(Data records)
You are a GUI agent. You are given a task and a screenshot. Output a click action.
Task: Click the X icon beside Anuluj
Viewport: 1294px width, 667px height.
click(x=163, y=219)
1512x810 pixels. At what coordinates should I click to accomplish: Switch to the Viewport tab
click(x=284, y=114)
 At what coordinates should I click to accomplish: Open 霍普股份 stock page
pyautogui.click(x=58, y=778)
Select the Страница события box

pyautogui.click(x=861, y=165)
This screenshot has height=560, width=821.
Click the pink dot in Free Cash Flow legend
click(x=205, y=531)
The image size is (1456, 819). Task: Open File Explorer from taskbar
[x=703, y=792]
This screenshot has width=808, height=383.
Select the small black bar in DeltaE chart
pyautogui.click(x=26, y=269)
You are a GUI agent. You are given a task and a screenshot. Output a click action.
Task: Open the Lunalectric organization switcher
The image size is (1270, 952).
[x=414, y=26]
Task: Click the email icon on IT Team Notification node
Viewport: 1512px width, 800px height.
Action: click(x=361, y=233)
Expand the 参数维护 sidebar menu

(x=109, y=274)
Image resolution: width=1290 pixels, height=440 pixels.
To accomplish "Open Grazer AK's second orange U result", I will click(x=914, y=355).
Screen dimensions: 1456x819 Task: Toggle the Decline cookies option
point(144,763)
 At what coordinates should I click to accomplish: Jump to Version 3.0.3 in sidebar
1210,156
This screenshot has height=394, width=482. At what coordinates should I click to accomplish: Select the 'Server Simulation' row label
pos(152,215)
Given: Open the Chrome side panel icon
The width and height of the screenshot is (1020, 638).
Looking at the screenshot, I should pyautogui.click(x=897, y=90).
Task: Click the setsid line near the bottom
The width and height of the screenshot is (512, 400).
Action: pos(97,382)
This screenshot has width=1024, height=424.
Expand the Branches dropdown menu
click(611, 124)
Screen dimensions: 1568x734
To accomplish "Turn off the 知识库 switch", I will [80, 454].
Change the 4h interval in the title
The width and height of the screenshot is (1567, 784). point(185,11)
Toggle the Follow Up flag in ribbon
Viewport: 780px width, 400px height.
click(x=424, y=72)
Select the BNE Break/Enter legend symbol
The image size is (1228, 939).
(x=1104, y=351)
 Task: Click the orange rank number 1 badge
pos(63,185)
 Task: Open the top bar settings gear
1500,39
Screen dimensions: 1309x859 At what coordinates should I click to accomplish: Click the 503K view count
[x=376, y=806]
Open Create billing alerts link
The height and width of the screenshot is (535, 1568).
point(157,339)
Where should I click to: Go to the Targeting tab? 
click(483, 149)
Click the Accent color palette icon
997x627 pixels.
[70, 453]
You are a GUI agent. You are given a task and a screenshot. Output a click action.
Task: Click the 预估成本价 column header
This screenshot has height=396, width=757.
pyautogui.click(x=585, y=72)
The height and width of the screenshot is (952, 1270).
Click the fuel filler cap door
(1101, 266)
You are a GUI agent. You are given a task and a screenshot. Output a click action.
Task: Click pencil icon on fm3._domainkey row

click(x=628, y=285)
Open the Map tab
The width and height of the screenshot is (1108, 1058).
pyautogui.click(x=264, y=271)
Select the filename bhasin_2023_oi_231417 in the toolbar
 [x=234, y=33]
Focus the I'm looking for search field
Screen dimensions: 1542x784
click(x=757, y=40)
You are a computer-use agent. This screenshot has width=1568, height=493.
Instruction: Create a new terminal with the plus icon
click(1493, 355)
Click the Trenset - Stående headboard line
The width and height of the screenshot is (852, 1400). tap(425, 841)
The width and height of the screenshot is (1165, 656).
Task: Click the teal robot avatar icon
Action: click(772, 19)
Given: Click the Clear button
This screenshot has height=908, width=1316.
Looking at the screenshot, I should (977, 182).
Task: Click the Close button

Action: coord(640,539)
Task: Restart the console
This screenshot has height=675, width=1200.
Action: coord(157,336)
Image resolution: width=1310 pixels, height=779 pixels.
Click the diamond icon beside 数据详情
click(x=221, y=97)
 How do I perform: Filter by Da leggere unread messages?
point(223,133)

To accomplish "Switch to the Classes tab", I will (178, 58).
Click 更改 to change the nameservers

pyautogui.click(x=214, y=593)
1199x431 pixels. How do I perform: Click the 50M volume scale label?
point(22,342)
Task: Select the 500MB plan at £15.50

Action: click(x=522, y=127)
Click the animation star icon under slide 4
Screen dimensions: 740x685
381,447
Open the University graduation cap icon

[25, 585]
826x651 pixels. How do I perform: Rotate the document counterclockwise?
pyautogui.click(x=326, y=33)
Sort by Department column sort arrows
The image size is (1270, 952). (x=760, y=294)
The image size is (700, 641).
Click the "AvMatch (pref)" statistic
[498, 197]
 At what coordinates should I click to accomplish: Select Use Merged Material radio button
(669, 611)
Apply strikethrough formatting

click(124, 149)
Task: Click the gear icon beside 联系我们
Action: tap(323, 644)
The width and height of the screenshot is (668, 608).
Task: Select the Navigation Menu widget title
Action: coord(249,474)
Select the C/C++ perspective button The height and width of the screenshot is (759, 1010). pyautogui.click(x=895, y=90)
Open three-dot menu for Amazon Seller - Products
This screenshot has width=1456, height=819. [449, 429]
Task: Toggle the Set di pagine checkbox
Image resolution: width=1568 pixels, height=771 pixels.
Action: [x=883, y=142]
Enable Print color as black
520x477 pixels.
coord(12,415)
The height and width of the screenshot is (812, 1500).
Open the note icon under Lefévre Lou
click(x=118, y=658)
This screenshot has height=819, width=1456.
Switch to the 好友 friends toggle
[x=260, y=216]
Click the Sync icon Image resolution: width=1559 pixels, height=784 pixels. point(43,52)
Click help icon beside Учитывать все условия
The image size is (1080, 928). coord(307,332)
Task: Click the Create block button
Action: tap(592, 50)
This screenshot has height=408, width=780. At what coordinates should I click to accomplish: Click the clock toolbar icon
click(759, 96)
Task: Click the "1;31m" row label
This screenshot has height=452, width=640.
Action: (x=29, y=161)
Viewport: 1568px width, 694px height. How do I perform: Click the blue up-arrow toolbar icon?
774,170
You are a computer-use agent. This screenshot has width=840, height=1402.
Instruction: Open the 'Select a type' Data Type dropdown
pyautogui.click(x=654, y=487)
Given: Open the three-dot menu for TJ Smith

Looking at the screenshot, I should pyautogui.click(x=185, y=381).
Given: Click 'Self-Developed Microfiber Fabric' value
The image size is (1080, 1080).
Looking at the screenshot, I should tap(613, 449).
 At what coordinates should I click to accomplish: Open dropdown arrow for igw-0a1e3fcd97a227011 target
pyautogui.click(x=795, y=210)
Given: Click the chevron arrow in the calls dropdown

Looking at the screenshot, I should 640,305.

(Problem statement) Copy out the data between the line holding "At what coordinates should I click to accomplish: Select Use" and the line holding "Select the C/C++", inclusive, without changing a single character.

(Solution to the problem)
 At what coordinates should I click to accomplish: Select Use Merged Material radio button
(669, 611)
Apply strikethrough formatting

click(124, 149)
Task: Click the gear icon beside 联系我们
Action: tap(323, 644)
The width and height of the screenshot is (668, 608).
Task: Select the Navigation Menu widget title
Action: coord(249,474)
Select the C/C++ perspective button The height and width of the screenshot is (759, 1010). pyautogui.click(x=895, y=90)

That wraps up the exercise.